The US Securities and Exchange Commission, SEC, included more flexibility in the rule, approved by a 2-1 vote on Wednesday, but industry groups said it will put them at a competitive disadvantage, Reuters reported.
“Unfortunately, disclosure would not be a two-way street,” John Felmy, chief economist at oil lobbying group the American Petroleum Institute, said according to the news wire.
“State-owned foreign companies would have to reveal nothing and might even be favored for projects in host countries reluctant to have financial information disclosed.”
The rule was put in place as a last-minute additions to the 2010 Dodd-Frank financial reform law.
The SEC did bend to some industry pleas for less onerous rules.

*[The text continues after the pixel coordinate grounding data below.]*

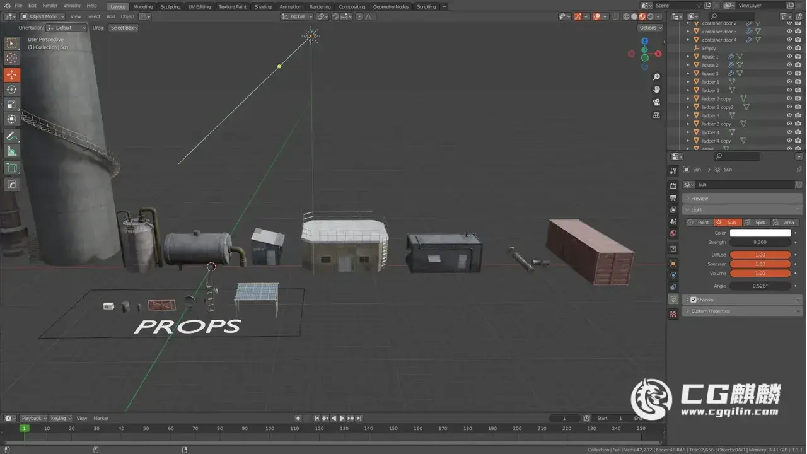Viewport: 807px width, 454px height.
Task: Expand the Custom Properties panel
Action: [710, 311]
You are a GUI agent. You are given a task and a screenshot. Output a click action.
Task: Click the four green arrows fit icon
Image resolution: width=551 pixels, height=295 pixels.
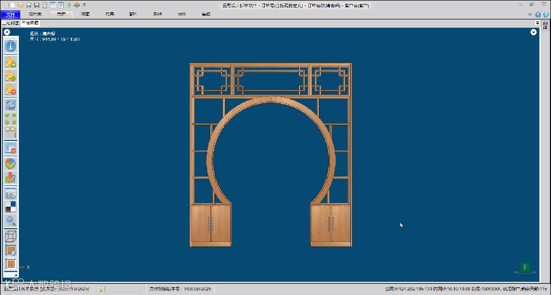pyautogui.click(x=10, y=118)
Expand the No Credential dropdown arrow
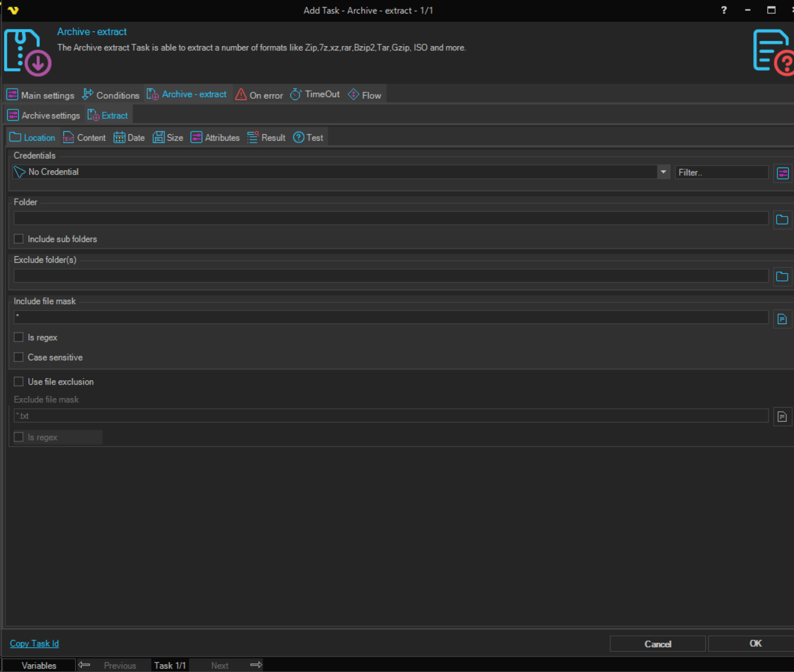Screen dimensions: 794x672 [663, 172]
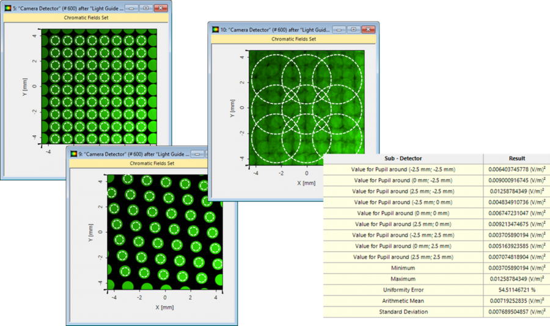Select Chromatic Fields Set bar in window 10
The height and width of the screenshot is (326, 550).
(x=293, y=39)
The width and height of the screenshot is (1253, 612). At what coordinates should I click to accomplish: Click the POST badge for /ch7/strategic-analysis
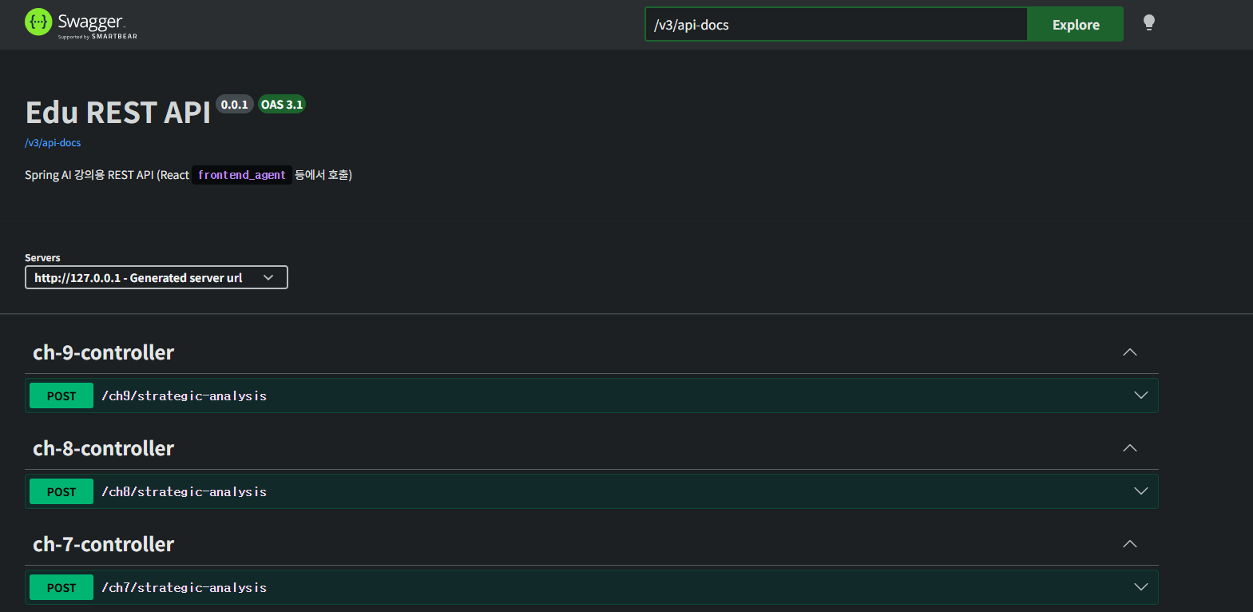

The resource extraction rule will apply to any payment to further exploration, extraction, processing, and export of oil, natural gas or minerals or the acquisition of a license for related activity, the SEC said.
It would apply to any payment, including a series of related payments, over $100,000, the agency said.

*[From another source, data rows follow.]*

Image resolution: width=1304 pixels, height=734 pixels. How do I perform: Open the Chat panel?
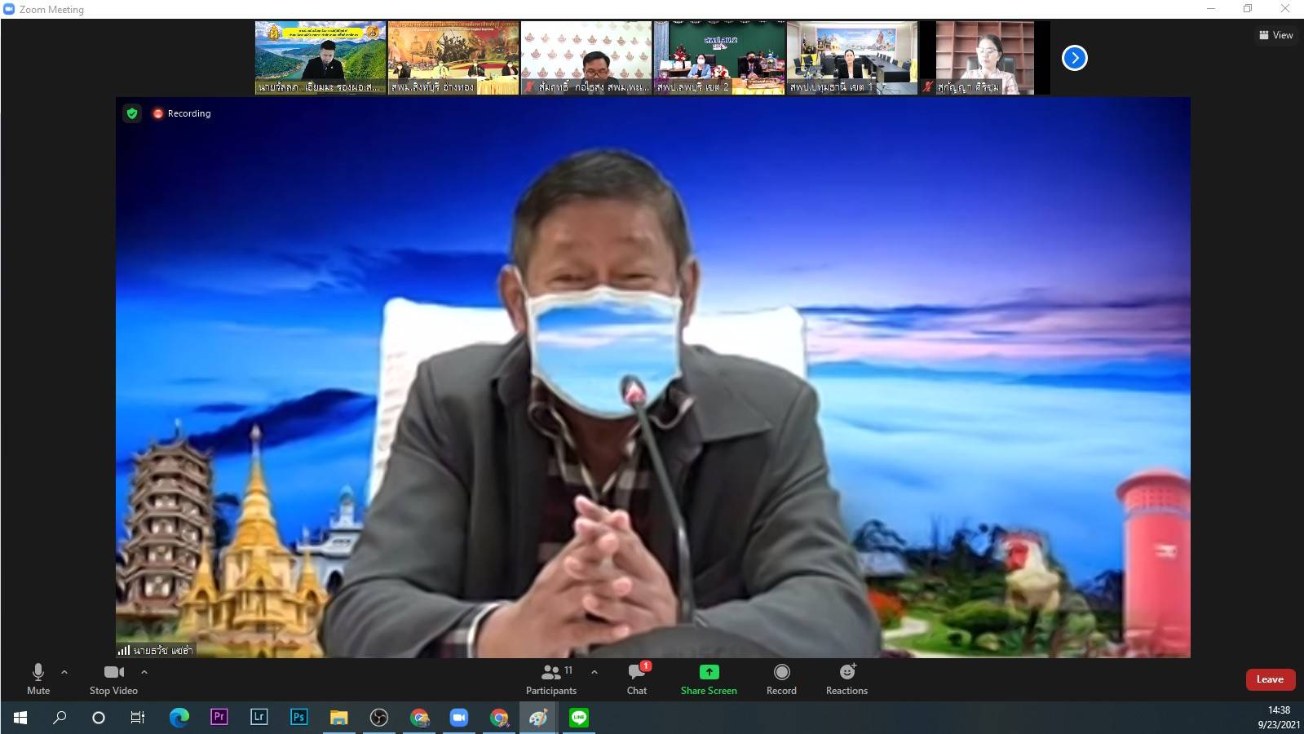636,679
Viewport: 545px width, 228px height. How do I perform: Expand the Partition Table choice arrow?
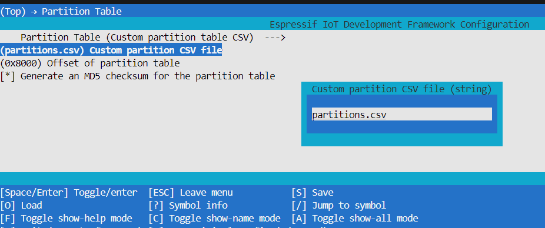coord(275,38)
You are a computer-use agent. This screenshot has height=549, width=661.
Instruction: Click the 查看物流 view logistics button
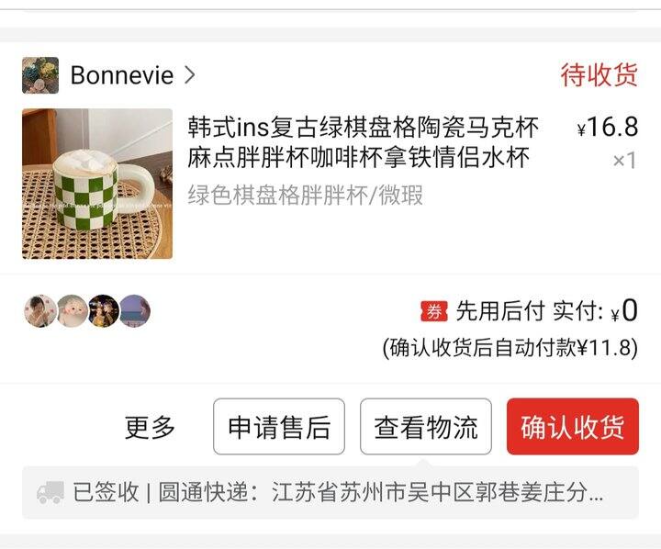tap(426, 426)
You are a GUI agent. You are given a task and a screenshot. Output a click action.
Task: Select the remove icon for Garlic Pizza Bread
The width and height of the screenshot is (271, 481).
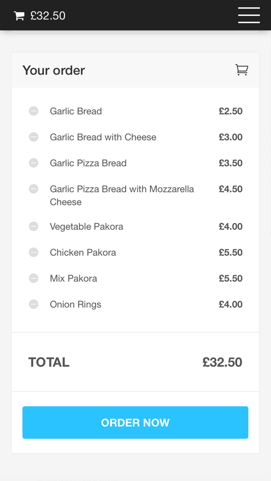click(x=34, y=163)
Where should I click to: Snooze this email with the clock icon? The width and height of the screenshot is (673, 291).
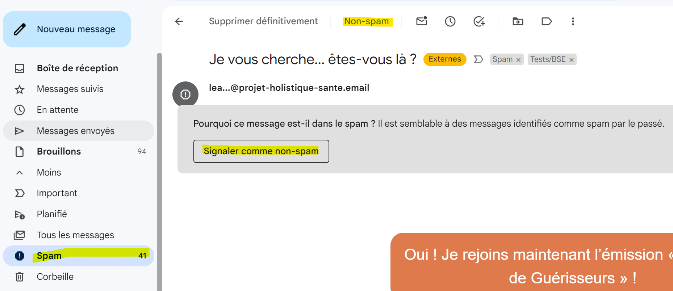coord(450,21)
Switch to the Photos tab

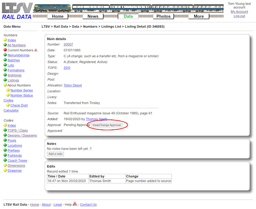[163, 16]
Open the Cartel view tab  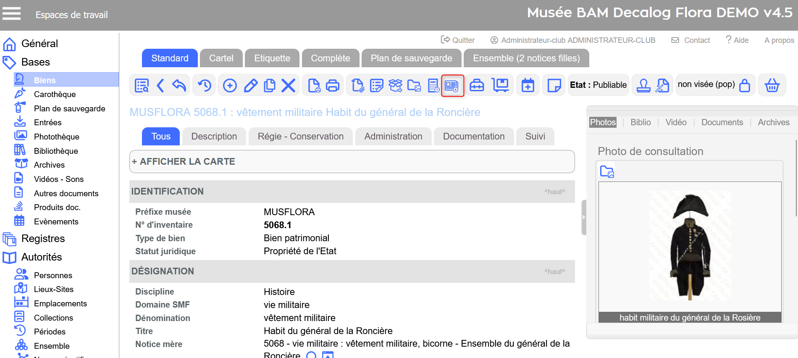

The payments that need to be disclosed include taxes and royalties, but also dividends and infrastructure improvements, and other types of fees.
The rule requires companies to provide information on a project-by-project basis, but gives companies the ability to define exactly what constitutes a “project.”
Companies will be required to report the resource payments information for fiscal years that end after 30 September 2013.
The SEC made a point of detailing the costs of the reforms before voting on both rules. The agency has seen prior rules successfully challenged in court based on allegations it did not adequately weigh costs and benefits.
An SEC official estimated the total industry-wide cost of implementing the new conflict minerals rule for companies would be around $3 billion to $4 billion. The annual cost could run between $206 million and $609 million.
On the resource extraction rule, the SEC pegged initial compliance costs at close to $1 billion, and said ongoing compliance costs could run between $200 million and $400 million.
“We have taken those critiques very seriously,” SEC commissioner Elisse Walter said, referring to the cost-benefit challenges.
The SEC on Wednesday also adopted a rule, by a 3-2 vote, that requires US-listed manufacturers to disclose whether their products include certain minerals from the war-torn country of the Democratic Republic of the Congo.
The final conflict mineral rule gives firms leeway on recycled or scrap minerals they use, and provides more time to assess the source of minerals.
Companies subject to the conflict minerals rule would have until 31 May 2014, to file the first report.